Drug precipitation from nanoparticles could be one of these possibilities: insufficient surfactant added to solubilize the drug, the medium pH needs to be adjusted for maximum solubility, insufficient polymers and saturation solubility of the drug in the solvent systems used.
it has to be treated case by case, so more information on the drug, polymer concentrations, more insights I can get to guide you through.
You need to provide more information. What is your method of preparation, how about drug solubility in organic or aqueous phases, did you use TEM to check whether the precipitate that you see is drug or it is coming from larger, micro-sized particles that were also formed? Also if you're relying only on dynamic light scattering (DLS) (e.g. malvern zetasizer, Brookhaven nanosizer, ..etc) to make sure that you actually have nanoparticles, this may not be enough. You need (have to) use TEM (or SEM) to confirm it.

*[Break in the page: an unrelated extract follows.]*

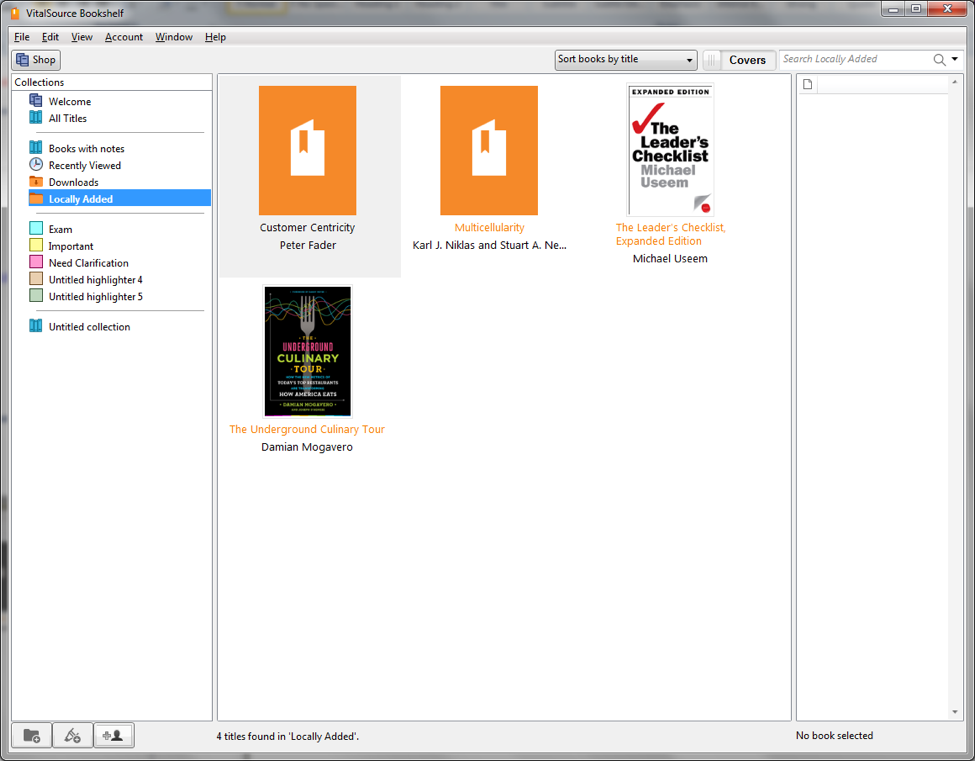
Task: Click the Downloads folder icon
Action: pyautogui.click(x=36, y=182)
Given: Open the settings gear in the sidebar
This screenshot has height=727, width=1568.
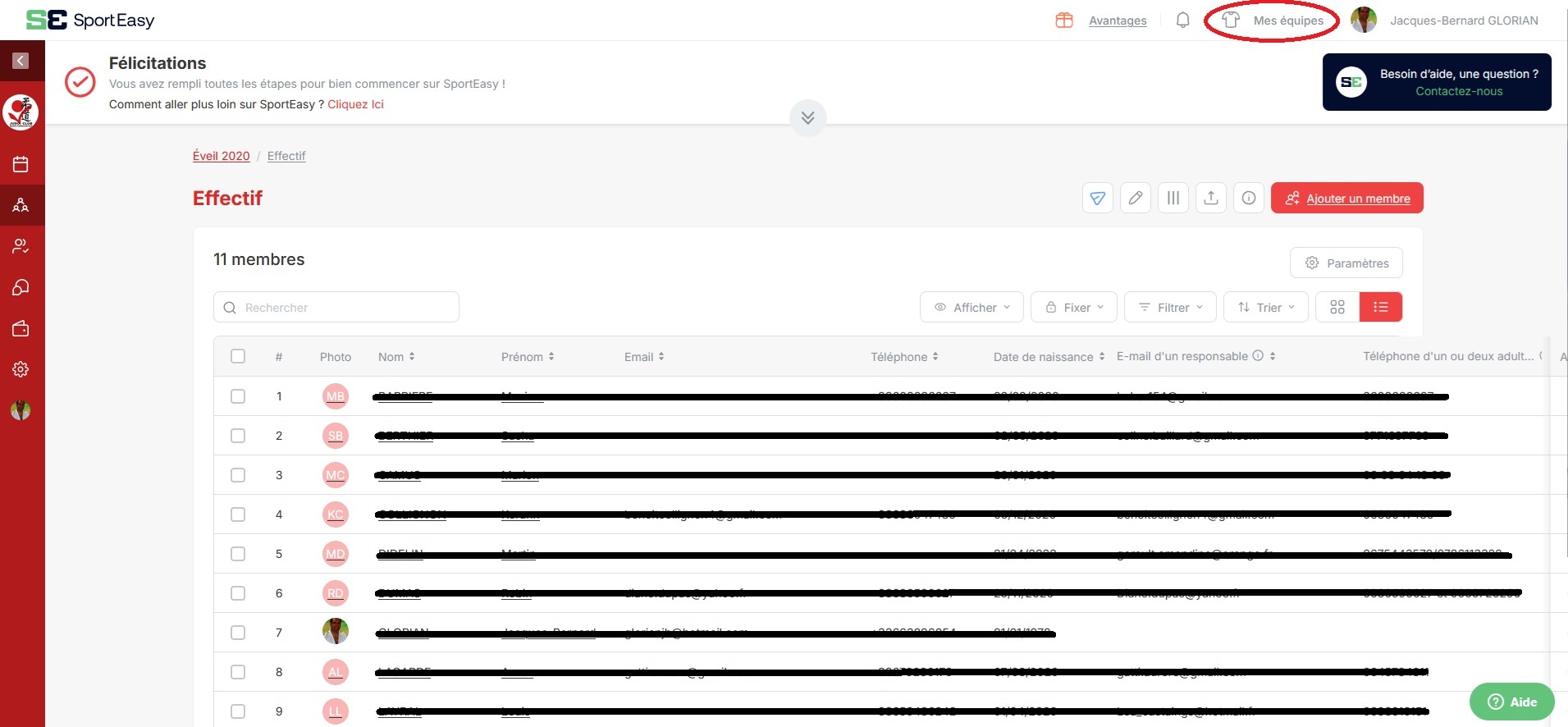Looking at the screenshot, I should coord(21,369).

You´re not giving a lot of information but it could be related to the nature of nanoparticle-drug interactions. Assuming you have polymeric nanoparticles, structural stabilization can be achieved by incorporating the drug into an amorphous polymer. The interactions between the two types of molecules control the solubility of these materials in each other and are accomplished by van der Waals forces and hydrogen bonds...etc. When the drug-polymer molecular interactions are comparable to the drug-drug and the polymer-polymer interactions, the polymeric component is able to solubilize the drug material and large amounts of drug can be incorporated in the polymer matrix without drug crystallization. On the other hand, when the drug-polymer interactions are weaker, the drug and the polymer have a preference to interact with the molecules of their own kind, which favors drug crystallization. You can use Differential scanning calorimetry (DSC) to study the physicochemical state and possible interactions of the drug loaded in nanoparticles.
Carina, you are right in case of supersaturation, however, if drug is below solubility limit particles cannot reduce it unless there are other molecules in solution causing this. It would be also possible drug is dissolved in micelles or present not dissolved but finely dispersed, drug is stabilized in continuous phase. Then introducing nanoparticles stabilizer will partition between surface of nanoparticles and the drug leading to drug precipitation.